Ecco allora che un simile lavoro, per altro registrato come da tradizione in modo assolutamente impeccabile, da solo non si tiene in piedi. Ci sono le canzoni, tante e belle, come la trasognata Tarantola, mia nuova colonna sonora preferita per questi pomeriggi passati in ufficio come a casa (ormai non c’è tanta distinzione). Questo è un lavoro a trecentosessanta gradi perché unisce una voglia quasi anarchica di fare le cose “a modo loro” e, dall’altra, non nega di dover fare i conti con il tempo che passa, le stagioni che cambiano colore dalla finestra.
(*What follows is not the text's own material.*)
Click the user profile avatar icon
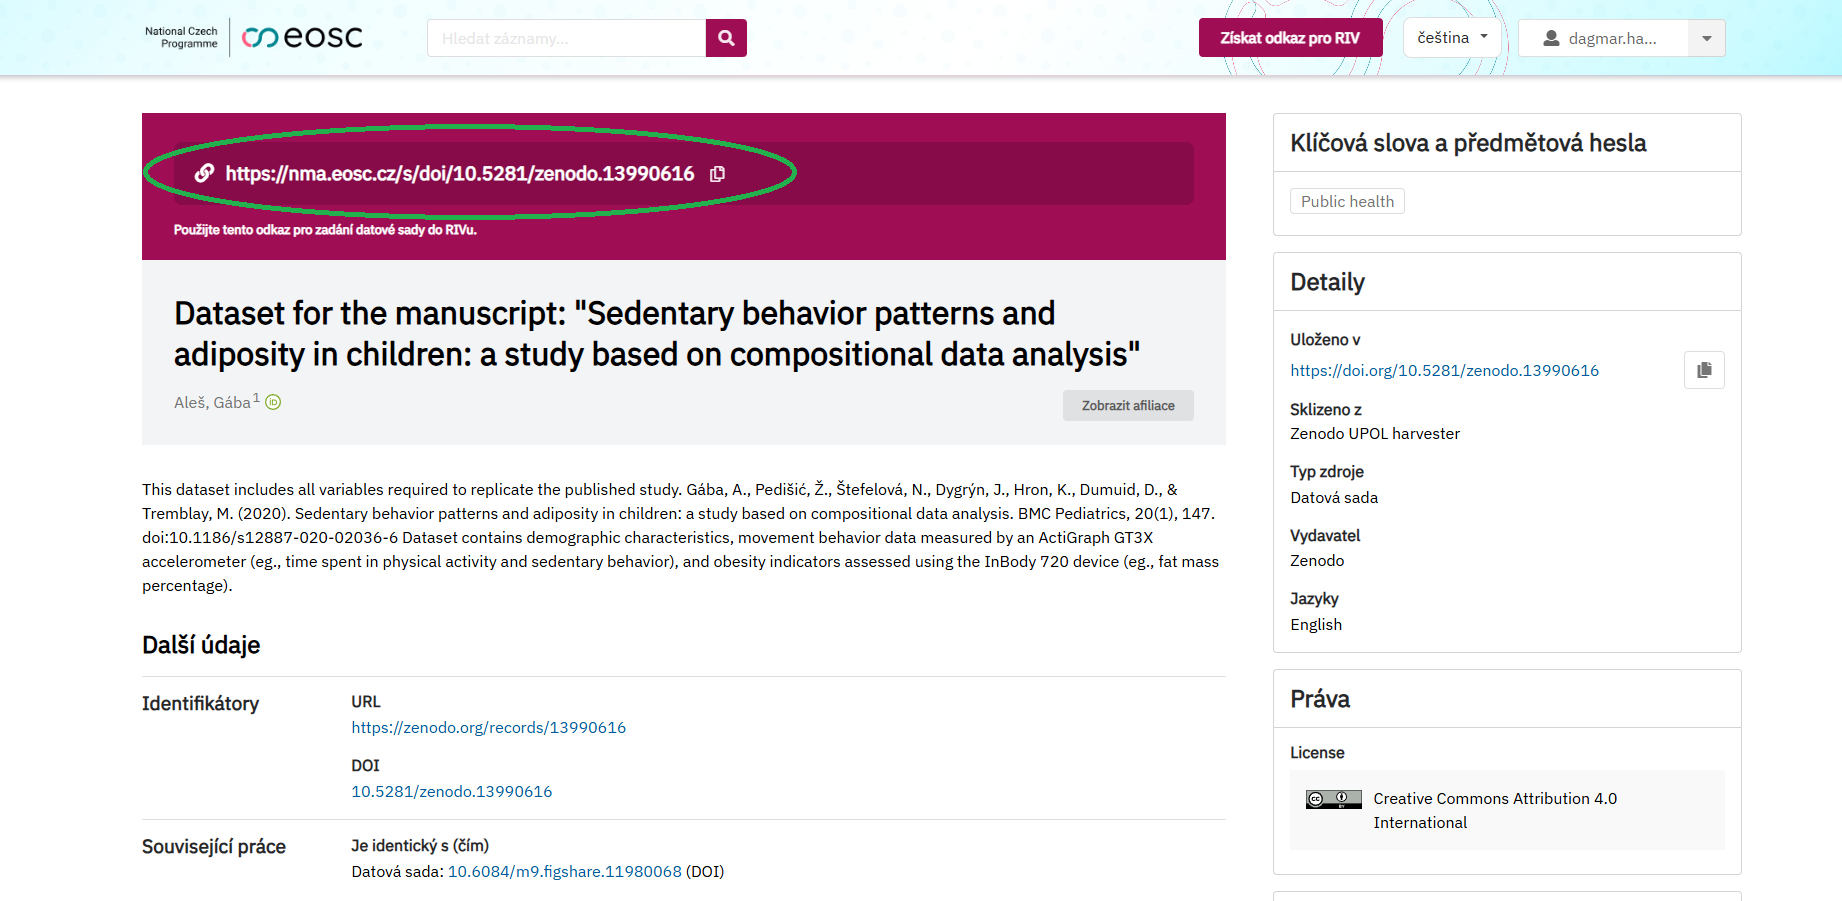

Con il mondo che pare andare sempre più allo scatafascio. Un po’ come si sente in Tempesta.
Stavamo per chiudere così questo pezzo, dicendo che il disco era bello. E nobile il suo intento. Ecco, eravamo pronti, avevamo scritto tutto e poi, forse perché questi pomeriggi di novembre sono ancora così tiepidi, lo abbiamo ascoltato di nuovo, da cima a fondo. E poi di nuovo. E di nuovo ancora. Allora abbiamo capito: questo non è un album sul tramonto, ma è un disco con il sole dell’avvenire, che ci dice che, magari, un altro mondo non sarà mai veramente possibile, ma che si può ancora fare un disco sereno, maturo e pacato senza tracimare nell’easy listening. Canzoni pop che paiono essere state colte stamattina dalla terra, ancor avvolte in un leggero strato di rugiada. Prendetele e mangiatele tutte, ma soprattutto ascoltatele, questo è l’anima dei C+C=Maxigross: psichedelica bucolica, musica primigenia per un tempo che pare la fine di tutti i tempi.
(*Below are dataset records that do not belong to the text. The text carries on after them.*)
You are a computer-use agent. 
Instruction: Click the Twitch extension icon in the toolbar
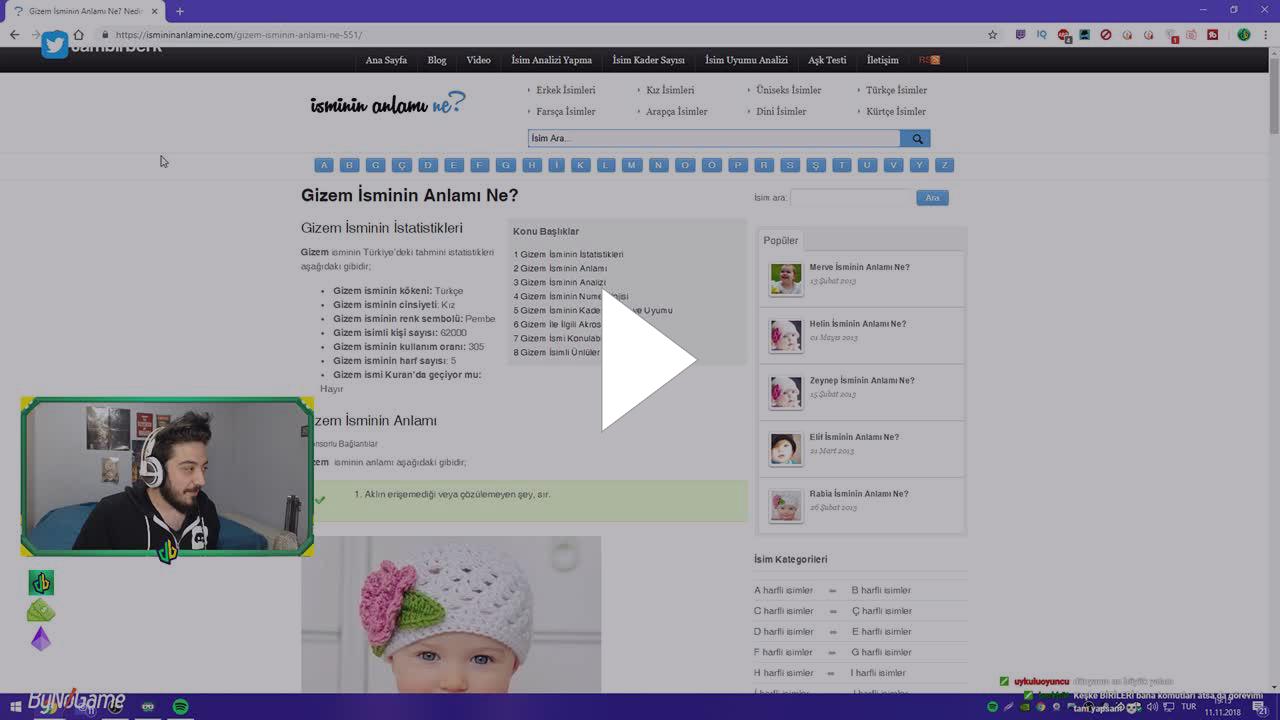[x=1020, y=35]
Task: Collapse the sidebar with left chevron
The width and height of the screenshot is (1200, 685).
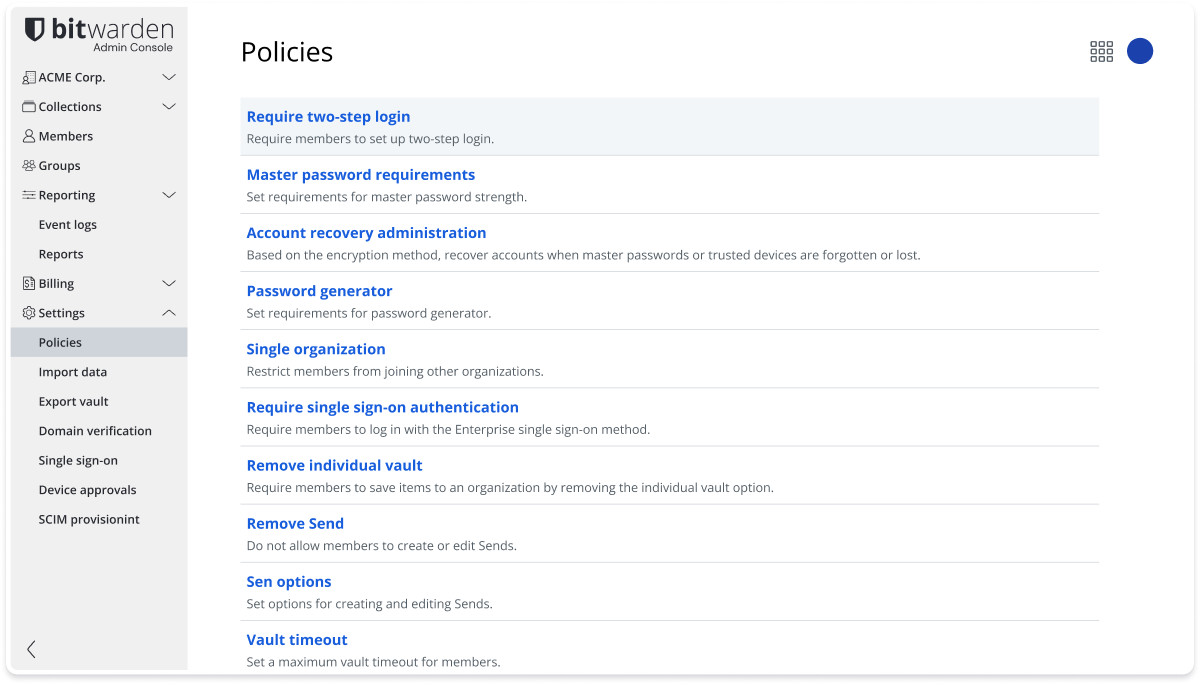Action: tap(31, 649)
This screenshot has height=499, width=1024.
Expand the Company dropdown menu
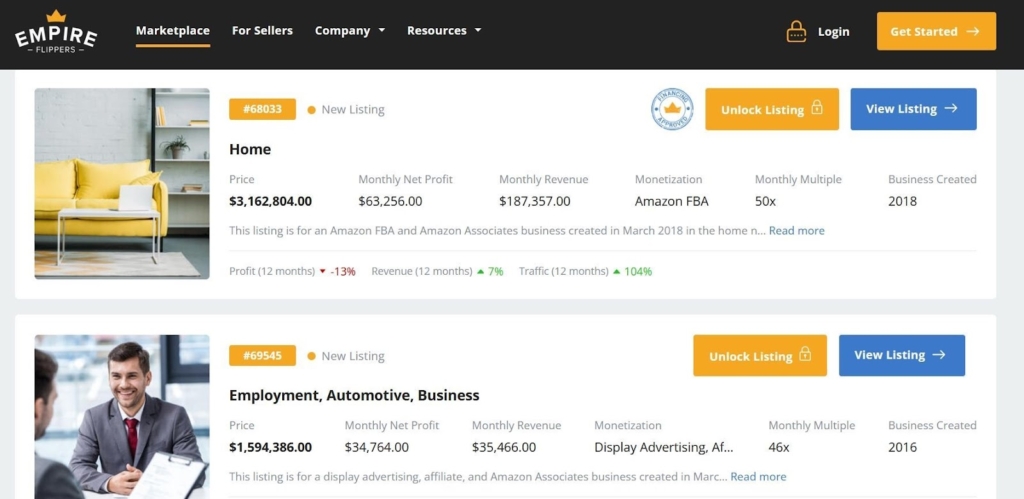pos(349,31)
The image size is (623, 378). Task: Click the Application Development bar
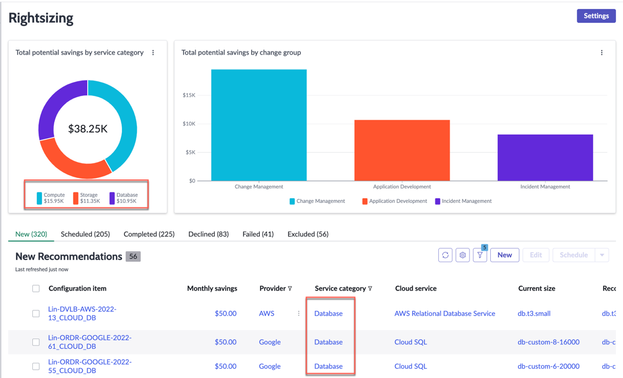click(402, 150)
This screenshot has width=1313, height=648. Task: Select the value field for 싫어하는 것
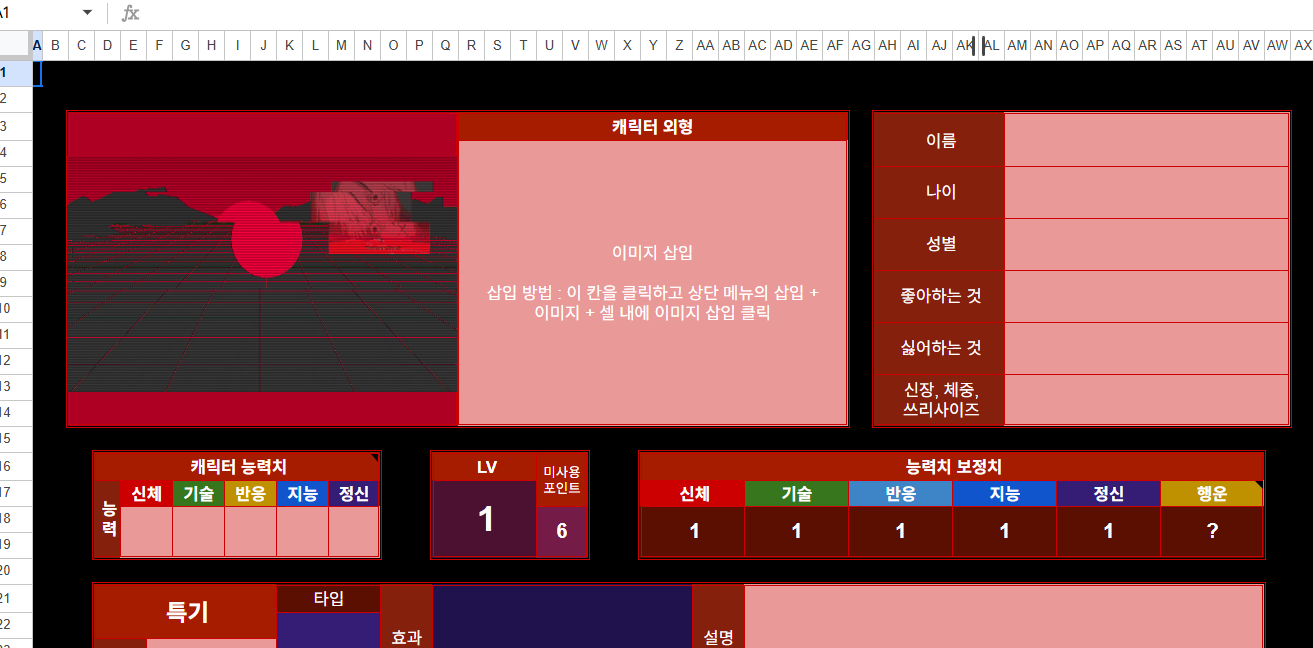[x=1146, y=348]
E se un gruppo ha il coraggio, e anche un po’ l’ardire, di scrivere una frase del genere beh, o sono dei geni o sono dei guasconi: “Se vi va di sostenere il progetto e vi piace quello che facciamo o che esprimiamo, non abbiamo bisogno di views, likes o condivisioni di post. Abbiamo evidentemente bisogno che COMPRIATE la rappresentazione della nostra Arte in maniera da foraggiare il nostro lavoro e permetterci di continuare questo percorso. Come il pane che hai comprato stamattina dal panettiere. Niente di più semplice”. E vi possiamo assicurare che questa pagnotta è assolutamente fragrante.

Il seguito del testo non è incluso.